Publishing Data¶
The arrakis.publish.Publisher class publishes timeseries data into Arrakis via Kafka.
Publisher Setup¶
A publisher is identified by a server-assigned publisher ID. Create a
Publisher, register it to retrieve channel assignments, then enter the
publication context:
from arrakis import Publisher
publisher = Publisher("my_producer")
publisher.register()
Registration queries the server for the channels assigned to this publisher ID
and their Kafka partition information. If the publisher ID is unknown to the
server, a ValueError is raised.
After registration, inspect the assigned channels:
for name, channel in publisher.channels.items():
print(f"{name}: {channel.sample_rate} Hz, stride={channel.stride} ns")
Publishing Blocks¶
Publishing uses a context manager that sets up the Kafka producer connection:
from arrakis import Channel, Publisher, SeriesBlock, Time
import numpy
publisher = Publisher("my_producer")
publisher.register()
metadata = {
"H1:FKE-TEST_CHANNEL1": Channel(
"H1:FKE-TEST_CHANNEL1",
data_type=numpy.float64,
sample_rate=4,
),
"H1:FKE-TEST_CHANNEL2": Channel(
"H1:FKE-TEST_CHANNEL2",
data_type=numpy.int32,
sample_rate=2,
),
}
with publisher:
# one second of data: 4 samples at 4 Hz, 2 samples at 2 Hz
series = {
"H1:FKE-TEST_CHANNEL1": numpy.array(
[0.1, 0.2, 0.3, 0.4], dtype=numpy.float64
),
"H1:FKE-TEST_CHANNEL2": numpy.array(
[1, 2], dtype=numpy.int32
),
}
block = SeriesBlock(
1234567890 * Time.SECONDS,
series,
metadata,
)
publisher.publish(block)
Warning
Always use the context manager (with publisher:) or call publisher.enter()
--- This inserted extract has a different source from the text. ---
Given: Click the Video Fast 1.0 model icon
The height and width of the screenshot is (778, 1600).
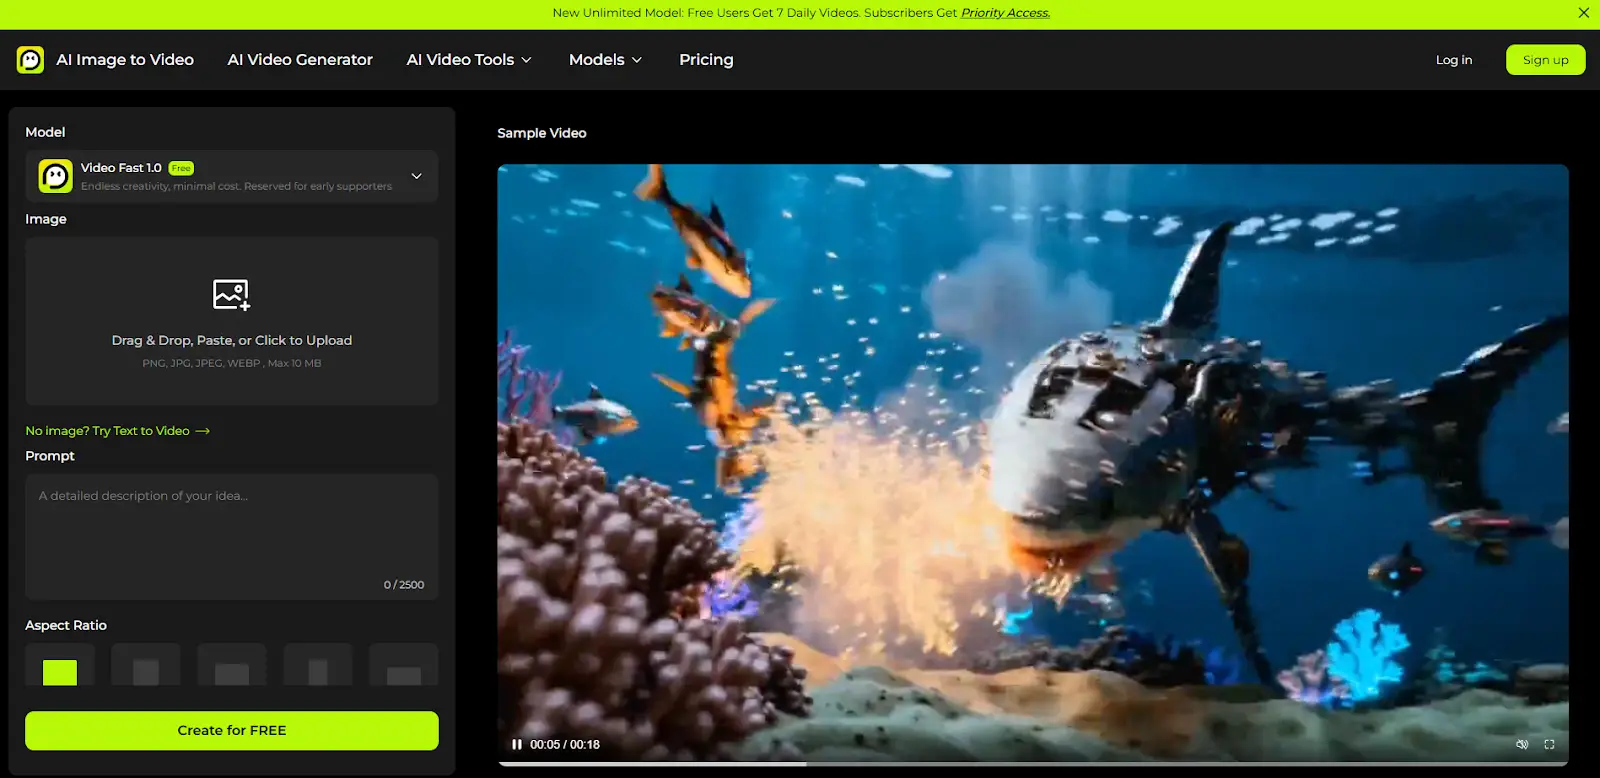Looking at the screenshot, I should [x=55, y=176].
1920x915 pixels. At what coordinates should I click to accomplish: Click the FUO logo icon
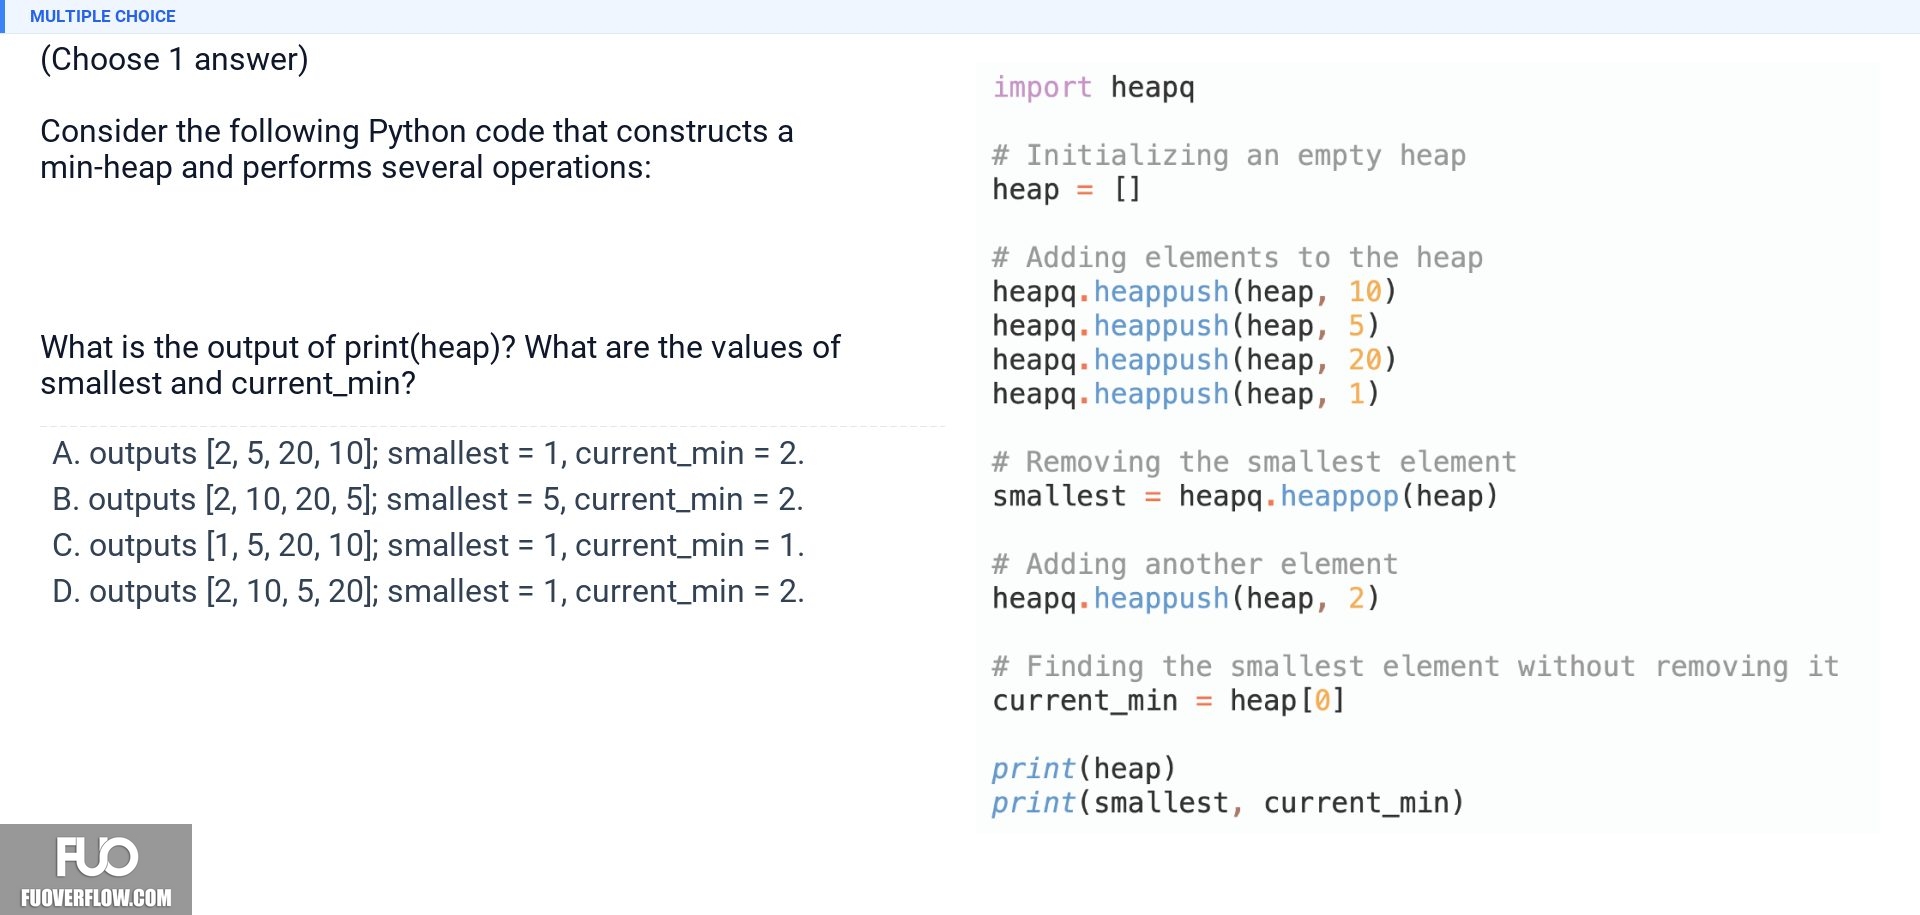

before publishing. Calling publish() without initializing the Kafka
producer raises a RuntimeError.
Time and Frequency Units¶
The Time and Freq enums help with unit
conversions:
from arrakis import Time, Freq
# Time: convert to nanoseconds
timestamp_ns = 1234567890 * Time.SECONDS # GPS seconds -> nanoseconds
timestamp_ns = 1234567890 * Time.s # shorthand
# Freq: convert sample rate to stride in nanoseconds
stride_ns = 64 * Freq.Hz # 64 Hz -> stride for one sample
stride_ns = 1 * Freq.kHz # 1 kHz -> stride for one sample
Time members:
| Member | Value (ns) |
|---|---|
SECONDS / s |
1,000,000,000 |
MILLISECONDS / ms |
1,000,000 |
MICROSECONDS / us |
1,000 |
NANOSECONDS / ns |
1 |
Freq members:
| Member | Samples/s |
|---|---|
Hz |
1 |
kHz |
1,000 |
MHz |
1,000,000 |
GHz |
1,000,000,000 |
Multiplying a number by a Freq member converts it to a stride in nanoseconds:
64 * Freq.Hz gives the nanosecond period for a 64 Hz signal.
Validation¶
The publisher validates each block before sending:
- Channel metadata
- The channel metadata in the block must exactly match what the server assigned during registration (name, data type, sample rate).
- Stride
- The block duration must match the publisher's expected stride. Blocks with
the wrong duration are rejected with a
ValueError. - Monotonic timestamps
- Blocks must be published with strictly increasing timestamps. Publishing a
block with a timestamp equal to or earlier than the previous block raises a
ValueError.